У еще одной старой церкви есть путь наверх, о котором стоит рассказать, хотя снаружи его не видно. Это еще одно из зданий того же Кристиана IV — оно было построено как обсерватория и использовалось для этого двести лет, но затем было присоединено к церкви. Башня круглая, 115 футов высотой, 48 футов в диаметре и сделана из двух полых цилиндров. Между ними находится путь наверх, извилистая каменная дорога, гладкая и широкая; и если поверите, в 1716 году та негодница Екатерина Российская действительно въехала на самый верх в карете, запряженной четверкой лошадей, а Петр ехал впереди верхом. Я прошла два витка этой каменной дороги, и у меня закружилась голова от мысли, какой грохот должны были издавать копыта пяти лошадей, когда камень был над ними, под ними и вокруг них; и каким местом было бы размозжить мозги, если бы лошади испугались! В этом внутреннем цилиндре были спрятаны все университетские сокровища, когда англичане бомбили город в 1807 году, и это, должно быть, было очень безопасное место.

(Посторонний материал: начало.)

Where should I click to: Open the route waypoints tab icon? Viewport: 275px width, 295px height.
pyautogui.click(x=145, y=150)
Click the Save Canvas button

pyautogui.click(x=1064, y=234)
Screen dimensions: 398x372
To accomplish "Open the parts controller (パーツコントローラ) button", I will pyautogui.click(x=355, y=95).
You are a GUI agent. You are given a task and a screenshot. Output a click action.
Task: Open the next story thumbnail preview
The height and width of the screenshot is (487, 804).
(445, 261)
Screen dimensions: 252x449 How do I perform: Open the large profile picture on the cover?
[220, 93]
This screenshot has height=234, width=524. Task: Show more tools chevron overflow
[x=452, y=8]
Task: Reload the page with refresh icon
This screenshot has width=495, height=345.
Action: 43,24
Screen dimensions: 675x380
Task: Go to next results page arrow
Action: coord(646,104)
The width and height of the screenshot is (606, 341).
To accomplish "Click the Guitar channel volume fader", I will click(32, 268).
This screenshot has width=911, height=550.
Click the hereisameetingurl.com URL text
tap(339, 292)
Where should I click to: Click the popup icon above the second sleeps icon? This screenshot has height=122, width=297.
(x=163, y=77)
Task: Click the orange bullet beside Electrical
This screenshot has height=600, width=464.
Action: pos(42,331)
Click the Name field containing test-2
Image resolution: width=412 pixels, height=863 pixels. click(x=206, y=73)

Напротив этой церкви находится еще одно из добрых дел Кристиана IV — большое кирпичное здание, возведенное для размещения бедных студентов университета. Сто бедных студентов до сих пор имеют бесплатное жилье в этом здании, но часть его выглядит так, будто крыша скоро обвалится.

Вдоль рукавов моря, которые тянутся в город или через него — ибо некоторые из них проходят насквозь, выходят и снова соединяются с внешними водами — стоят ряды высоких складов для зерна, некоторые в семь и восемь этажей. У них двухэтажные слуховые окна, террасированные крыши и большой клюв, похожий на нос корабля, выступающий из конька слухового окна. С него зерно опускается и поднимается на корабли и с кораблей внизу. Корабли лежат, теснясь в этих узких рукавах, как в гавани, и образуют живописные переулки из верхушек мачт по всему городу. На многих из них развешаны большие связки камбалы, сушащейся, гирляндами на веревках, от каната к канату, десятки их на одном шлюпе. Выглядят они лучше, чем пахнут; вы не смогли бы исключить их из этой картины.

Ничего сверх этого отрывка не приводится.